First, we find the perpendicular distance to both the lines from the given point.

The formula is: - d = $\dfrac{\left| am+bn+c \right|}{\sqrt{{{a}^{2}}+{{b}^{2}}}}$

Where d is the distance and a, b are coefficients of equation of line and (m,n) are the coordinates of the external point

Line 1: - x-y+1=0 and (-1, -2)

d = $\dfrac{\left( -1+2+1 \right)}{\sqrt{2}}$ = $\sqrt{2}$

So, equation of line parallel to this one and other side of the Rhombus is

Distance between parallel lines = $\dfrac{\left| {{c}_{1}}-{{c}_{2}} \right|}{\sqrt{{{a}^{2}}+{{b}^{2}}}}$

$2\sqrt{2}=\dfrac{\left| 1-{{c}_{2}} \right|}{\sqrt{2}}$

$4=\left| 1-{{c}_{2}} \right|$

$c_2$ = 5, -3.

To find out the point we have to check the distance by using both values of c and that gives us

$c_2$ = -3. Equation of parallel line => x-y-3 = 0

Similarly, we find the equation for other line which comes out to be

7x-y+15 = 0

Our final diagram after plotting all the equations and point looks like this:

In the above figure the given lines are drawn and the formed rhombus is shown having vertices A, B, C, D and the point of intersection of the diagonals AC and BD is O which is at (-1,-2).
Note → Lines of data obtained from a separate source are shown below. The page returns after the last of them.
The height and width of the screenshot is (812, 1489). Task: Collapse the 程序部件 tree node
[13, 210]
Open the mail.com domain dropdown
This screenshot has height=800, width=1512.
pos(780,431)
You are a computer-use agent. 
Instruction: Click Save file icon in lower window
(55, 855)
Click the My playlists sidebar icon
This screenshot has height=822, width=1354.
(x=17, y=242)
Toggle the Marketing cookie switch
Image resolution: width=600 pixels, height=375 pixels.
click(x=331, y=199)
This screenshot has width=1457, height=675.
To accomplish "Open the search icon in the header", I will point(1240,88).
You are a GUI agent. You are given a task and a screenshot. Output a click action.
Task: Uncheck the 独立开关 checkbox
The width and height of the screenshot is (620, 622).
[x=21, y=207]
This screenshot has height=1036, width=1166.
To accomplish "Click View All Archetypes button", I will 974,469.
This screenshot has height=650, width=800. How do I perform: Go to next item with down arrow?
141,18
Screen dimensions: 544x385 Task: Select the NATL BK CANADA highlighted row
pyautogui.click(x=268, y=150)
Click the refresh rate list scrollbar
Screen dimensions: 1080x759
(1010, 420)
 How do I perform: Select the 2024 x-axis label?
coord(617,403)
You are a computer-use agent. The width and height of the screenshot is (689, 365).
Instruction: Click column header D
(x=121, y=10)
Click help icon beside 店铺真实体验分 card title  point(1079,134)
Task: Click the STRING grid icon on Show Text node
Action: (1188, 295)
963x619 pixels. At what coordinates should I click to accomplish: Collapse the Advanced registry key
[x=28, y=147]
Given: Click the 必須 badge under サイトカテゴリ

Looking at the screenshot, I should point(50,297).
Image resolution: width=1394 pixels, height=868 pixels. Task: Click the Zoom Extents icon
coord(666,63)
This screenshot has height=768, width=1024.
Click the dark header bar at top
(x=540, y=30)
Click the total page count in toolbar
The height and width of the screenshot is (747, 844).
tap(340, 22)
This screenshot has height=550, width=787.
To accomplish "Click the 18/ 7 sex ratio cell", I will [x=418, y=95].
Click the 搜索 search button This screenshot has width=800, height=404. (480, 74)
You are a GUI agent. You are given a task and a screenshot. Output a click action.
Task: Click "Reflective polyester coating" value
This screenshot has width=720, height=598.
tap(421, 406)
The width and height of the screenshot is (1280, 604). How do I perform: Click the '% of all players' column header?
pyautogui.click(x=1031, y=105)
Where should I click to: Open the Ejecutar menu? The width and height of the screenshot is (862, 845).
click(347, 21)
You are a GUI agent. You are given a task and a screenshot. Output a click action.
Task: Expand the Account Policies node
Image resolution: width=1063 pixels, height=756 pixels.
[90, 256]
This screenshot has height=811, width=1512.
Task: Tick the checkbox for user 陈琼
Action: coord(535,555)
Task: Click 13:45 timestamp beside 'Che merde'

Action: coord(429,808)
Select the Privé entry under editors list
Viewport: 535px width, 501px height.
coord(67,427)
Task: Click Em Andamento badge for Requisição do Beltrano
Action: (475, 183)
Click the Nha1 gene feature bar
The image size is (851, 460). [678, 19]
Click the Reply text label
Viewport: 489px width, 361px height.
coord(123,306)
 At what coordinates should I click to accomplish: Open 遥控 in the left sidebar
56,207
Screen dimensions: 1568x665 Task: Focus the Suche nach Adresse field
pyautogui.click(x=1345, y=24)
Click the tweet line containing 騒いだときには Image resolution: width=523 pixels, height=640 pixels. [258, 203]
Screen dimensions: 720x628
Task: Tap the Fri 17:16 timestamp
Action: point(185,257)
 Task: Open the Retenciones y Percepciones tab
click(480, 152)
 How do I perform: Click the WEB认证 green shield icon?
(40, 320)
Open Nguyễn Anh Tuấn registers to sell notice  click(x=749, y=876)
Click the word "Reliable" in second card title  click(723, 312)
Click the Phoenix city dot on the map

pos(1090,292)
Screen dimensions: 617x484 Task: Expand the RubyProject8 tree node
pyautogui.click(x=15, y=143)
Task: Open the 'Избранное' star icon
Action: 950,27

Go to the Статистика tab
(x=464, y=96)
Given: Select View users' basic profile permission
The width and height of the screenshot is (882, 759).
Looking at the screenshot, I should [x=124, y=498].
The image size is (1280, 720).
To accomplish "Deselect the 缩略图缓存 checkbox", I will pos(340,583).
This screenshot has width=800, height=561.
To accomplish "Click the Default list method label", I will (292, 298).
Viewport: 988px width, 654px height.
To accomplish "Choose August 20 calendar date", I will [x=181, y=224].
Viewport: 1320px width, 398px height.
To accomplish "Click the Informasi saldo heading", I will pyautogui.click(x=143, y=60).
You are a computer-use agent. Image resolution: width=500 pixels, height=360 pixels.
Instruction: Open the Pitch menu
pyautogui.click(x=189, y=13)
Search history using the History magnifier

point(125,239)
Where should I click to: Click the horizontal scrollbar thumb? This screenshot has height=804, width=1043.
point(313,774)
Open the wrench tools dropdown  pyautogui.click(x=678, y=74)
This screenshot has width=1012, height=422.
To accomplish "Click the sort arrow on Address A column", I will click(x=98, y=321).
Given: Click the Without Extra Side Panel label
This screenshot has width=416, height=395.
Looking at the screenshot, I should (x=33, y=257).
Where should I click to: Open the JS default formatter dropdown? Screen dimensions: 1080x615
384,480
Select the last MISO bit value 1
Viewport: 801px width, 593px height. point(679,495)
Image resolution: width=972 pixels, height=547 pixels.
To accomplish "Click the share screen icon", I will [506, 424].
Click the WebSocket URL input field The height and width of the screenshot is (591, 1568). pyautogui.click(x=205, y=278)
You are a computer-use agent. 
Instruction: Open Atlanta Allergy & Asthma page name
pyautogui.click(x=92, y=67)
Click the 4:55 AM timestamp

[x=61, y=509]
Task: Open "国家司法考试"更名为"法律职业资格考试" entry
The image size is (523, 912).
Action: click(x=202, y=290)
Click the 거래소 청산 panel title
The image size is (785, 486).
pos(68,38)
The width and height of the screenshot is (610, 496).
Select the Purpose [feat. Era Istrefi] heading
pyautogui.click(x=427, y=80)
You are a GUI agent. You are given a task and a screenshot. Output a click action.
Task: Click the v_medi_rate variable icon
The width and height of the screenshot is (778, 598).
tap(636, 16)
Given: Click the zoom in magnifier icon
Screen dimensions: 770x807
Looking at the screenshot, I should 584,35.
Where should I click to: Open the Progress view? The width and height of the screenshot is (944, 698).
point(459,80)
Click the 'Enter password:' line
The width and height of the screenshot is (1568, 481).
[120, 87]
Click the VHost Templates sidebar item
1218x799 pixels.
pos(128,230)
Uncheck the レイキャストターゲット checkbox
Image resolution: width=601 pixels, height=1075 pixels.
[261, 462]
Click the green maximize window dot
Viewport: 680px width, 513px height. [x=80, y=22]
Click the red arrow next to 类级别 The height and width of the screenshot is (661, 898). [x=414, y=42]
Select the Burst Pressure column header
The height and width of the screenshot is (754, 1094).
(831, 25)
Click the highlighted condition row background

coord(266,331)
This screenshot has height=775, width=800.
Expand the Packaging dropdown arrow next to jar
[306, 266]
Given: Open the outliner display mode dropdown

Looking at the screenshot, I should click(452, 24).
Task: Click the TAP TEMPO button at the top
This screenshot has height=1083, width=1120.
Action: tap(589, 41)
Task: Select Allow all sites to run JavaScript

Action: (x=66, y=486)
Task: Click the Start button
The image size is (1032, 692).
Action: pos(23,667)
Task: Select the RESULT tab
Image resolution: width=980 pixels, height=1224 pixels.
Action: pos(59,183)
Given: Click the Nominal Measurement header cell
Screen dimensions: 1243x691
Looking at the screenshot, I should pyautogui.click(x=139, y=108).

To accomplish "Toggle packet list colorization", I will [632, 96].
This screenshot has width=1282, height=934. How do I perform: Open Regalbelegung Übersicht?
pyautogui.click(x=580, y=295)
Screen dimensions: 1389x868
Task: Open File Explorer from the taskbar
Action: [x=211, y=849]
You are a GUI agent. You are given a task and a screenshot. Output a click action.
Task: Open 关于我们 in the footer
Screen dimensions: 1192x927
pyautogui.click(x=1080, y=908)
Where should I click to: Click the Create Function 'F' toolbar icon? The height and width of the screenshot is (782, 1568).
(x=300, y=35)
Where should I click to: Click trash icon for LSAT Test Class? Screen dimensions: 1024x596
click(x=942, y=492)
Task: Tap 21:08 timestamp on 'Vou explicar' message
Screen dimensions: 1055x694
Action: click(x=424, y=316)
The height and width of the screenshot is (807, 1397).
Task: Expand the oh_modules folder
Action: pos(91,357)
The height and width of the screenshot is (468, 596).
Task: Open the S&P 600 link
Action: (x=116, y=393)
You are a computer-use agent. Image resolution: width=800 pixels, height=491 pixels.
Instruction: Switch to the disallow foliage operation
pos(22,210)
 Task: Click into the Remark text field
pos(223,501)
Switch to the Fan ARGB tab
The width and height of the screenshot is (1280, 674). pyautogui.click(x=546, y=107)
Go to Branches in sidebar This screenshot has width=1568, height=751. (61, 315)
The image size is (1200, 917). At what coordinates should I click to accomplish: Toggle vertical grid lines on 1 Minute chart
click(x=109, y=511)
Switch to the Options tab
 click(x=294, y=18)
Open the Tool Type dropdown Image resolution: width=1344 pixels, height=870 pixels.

The point D is at the intersection of the lines x-y+1=0 and 7x-y-5=0 and the point B is at the intersection of the lines x-y-3=0 and 7x-y+15=0.

Intersection of the line 7x-y-5 = 0 and x-y-3 = 0 is at the point C whose coordinates are given by $\left( \dfrac{1}{3},-\dfrac{8}{3} \right)$.